Agiles Arbeiten erleben

Scrum in zwei Tagen

17.11.2016
Von 
Alexandra Mesmer war bis Juli 2021 Redakteurin der Computerwoche, danach wechselte sie zu dem IT-Dienstleister MaibornWolff, wo sie derzeit als Head of Communications arbeitet.
Projekte nach der Scrum-Methode zu organisieren heißt gut zu planen, sich gegenseitig zu helfen und den Kunden früh auch über Fehler zu informieren. Das und vieles andere erlebten Teilnehmer eines Scrum-Workshops in Karlsruhe.

Eine naturbelassene Landschaft mit ­Wäldern, Wiesen, Bergen, Flüssen und freilaufenden Schweinen und Schafen. Hier will der Investor Ultimative Green Car eine Fabrik bauen, die nachhaltige Autos produziert und Mitarbeitern wie Anwohnern Raum für Freizeitaktivitäten bietet.
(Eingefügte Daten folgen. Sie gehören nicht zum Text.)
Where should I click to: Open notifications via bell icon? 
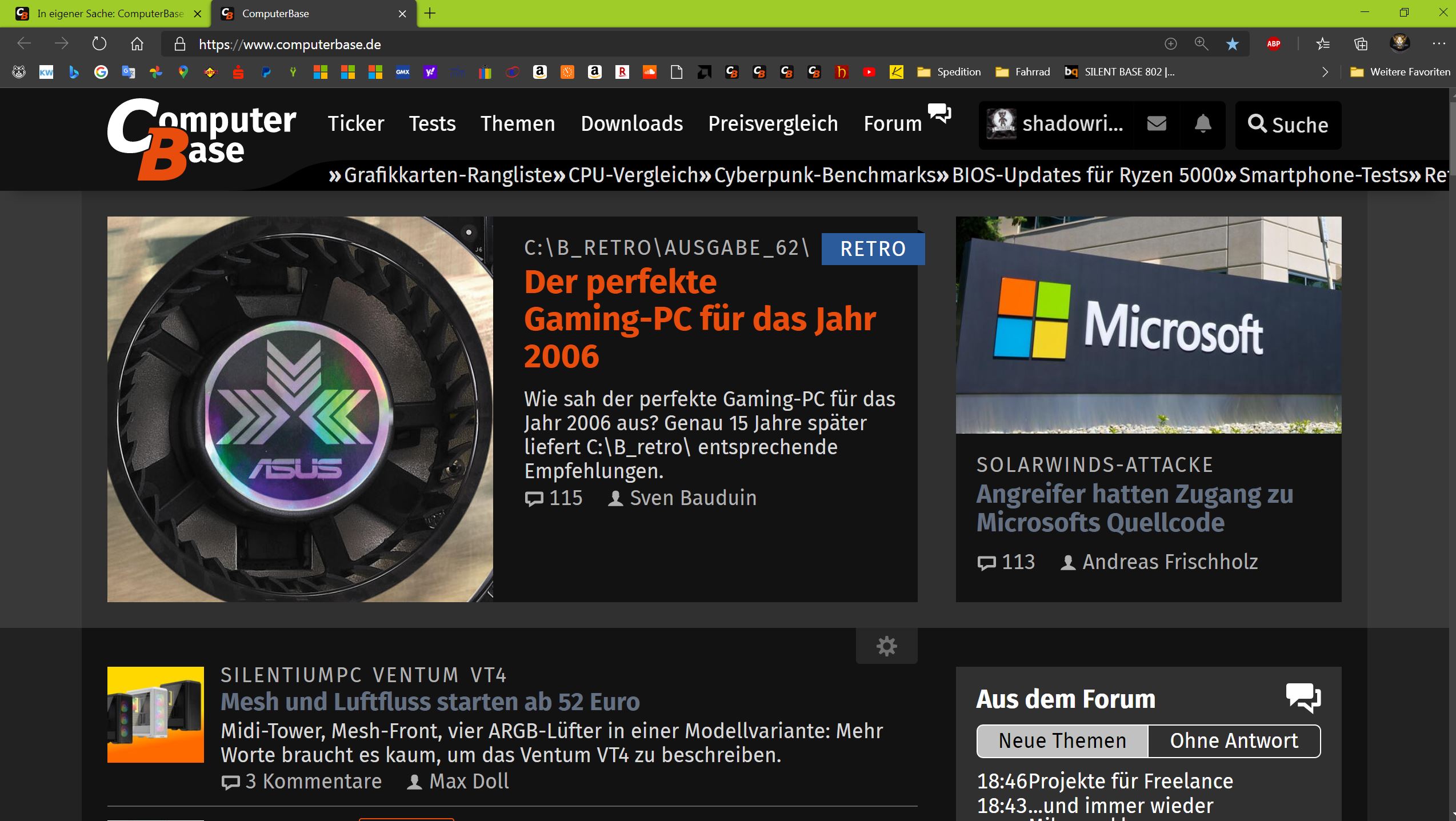[1202, 125]
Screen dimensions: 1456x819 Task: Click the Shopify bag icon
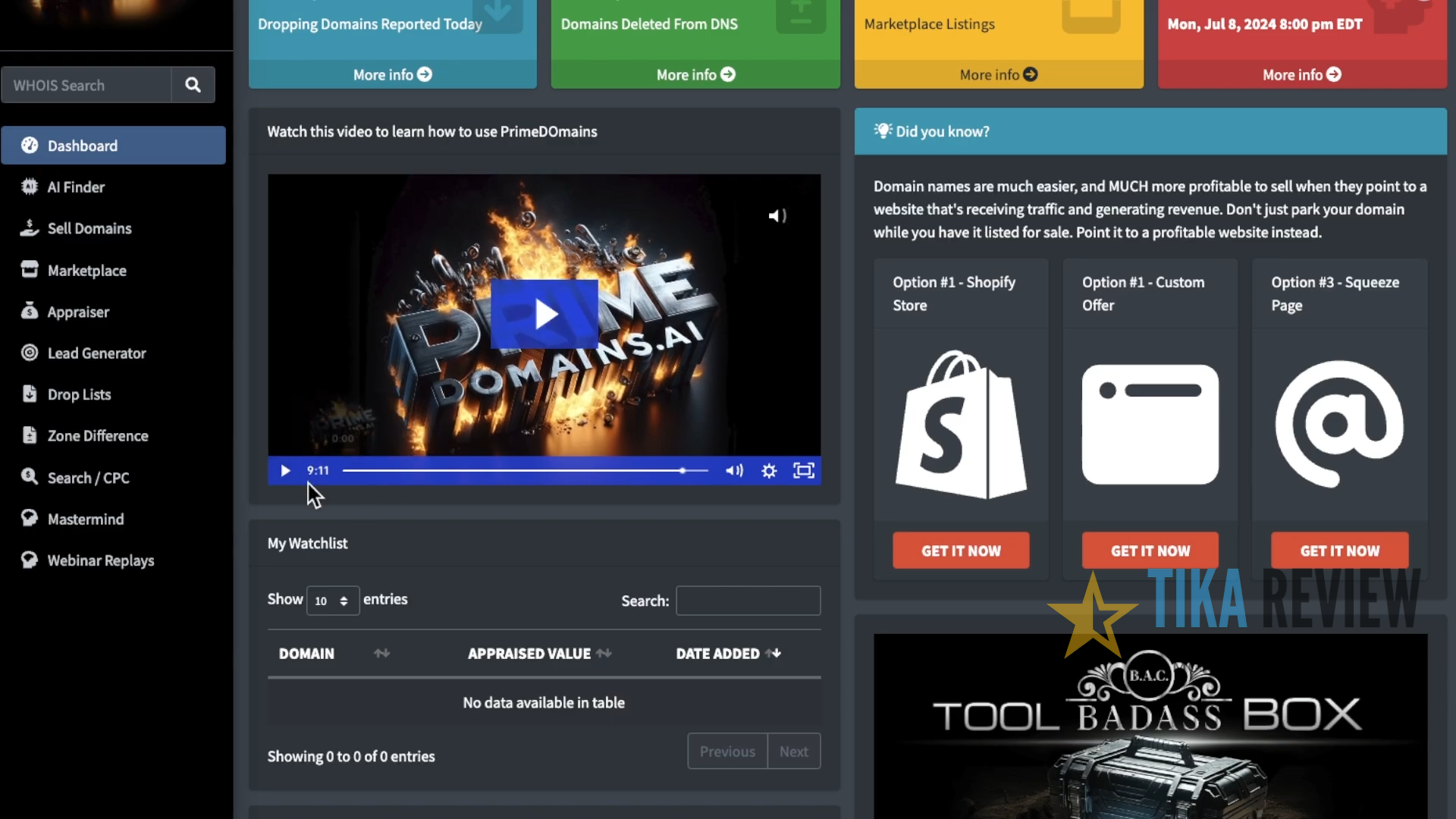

Mit der Vorgabe starteten zwölf Teilnehmer in einen außergewöhnlichen Workshop, der Scrumundagile Projektarbeit nicht nur vermitteln, sondern erlebbar machen sollte.

Agiles Projekt-Management erlebten die Teilnehmer des Workshops "Scrum in Two Days" bei der Karls­ruher Diva-e Netpioneer GmbH. Das Besondere: Die Teilnehmer müssen Aufgaben im Open-World-Spiel Minecraft erledigen und organisieren sich dabei nach der Scrum-Methode.
Agiles Projekt-Management erlebten die Teilnehmer des Workshops "Scrum in Two Days" bei der Karls­ruher Diva-e Netpioneer GmbH. Das Besondere: Die Teilnehmer müssen Aufgaben im Open-World-Spiel Minecraft erledigen und organisieren sich dabei nach der Scrum-Methode.
Foto: diva-e

Minecraft als Parabel auf Projektalltag

Die Trainer Björn Stieler und Björn Radon, die für den Karlsruher IT-Dienstleister Diva-e Netpioneer seit Jahren als Scrum Coach und Scrum Master unterwegs sind, hielten sich nicht mit langen theoretischen Einlassungen unterfüttert mit Powerpoint-Folien auf, sondern wählten einen Gamification-Ansatz: Die Teilnehmer mussten im Open-World-Spiel Minecraft obige Vorgabe des Investors Stück für Stück umsetzen - und zwar nach den Spielregeln von Scrum.

Hört sich nicht kompliziert an, entpuppte sich aber schnell als wahre Herausforderung, zumal nur wenige Teilnehmer Erfahrung mit dem Computerspiel hatten. In Minecraft muss man zuerst Werkzeuge wie eine Axt oder eine Schaufel aus den Materialien, die die Natur bietet, herstellen, um dann Bäume abholzen oder Steine abbauen zu können.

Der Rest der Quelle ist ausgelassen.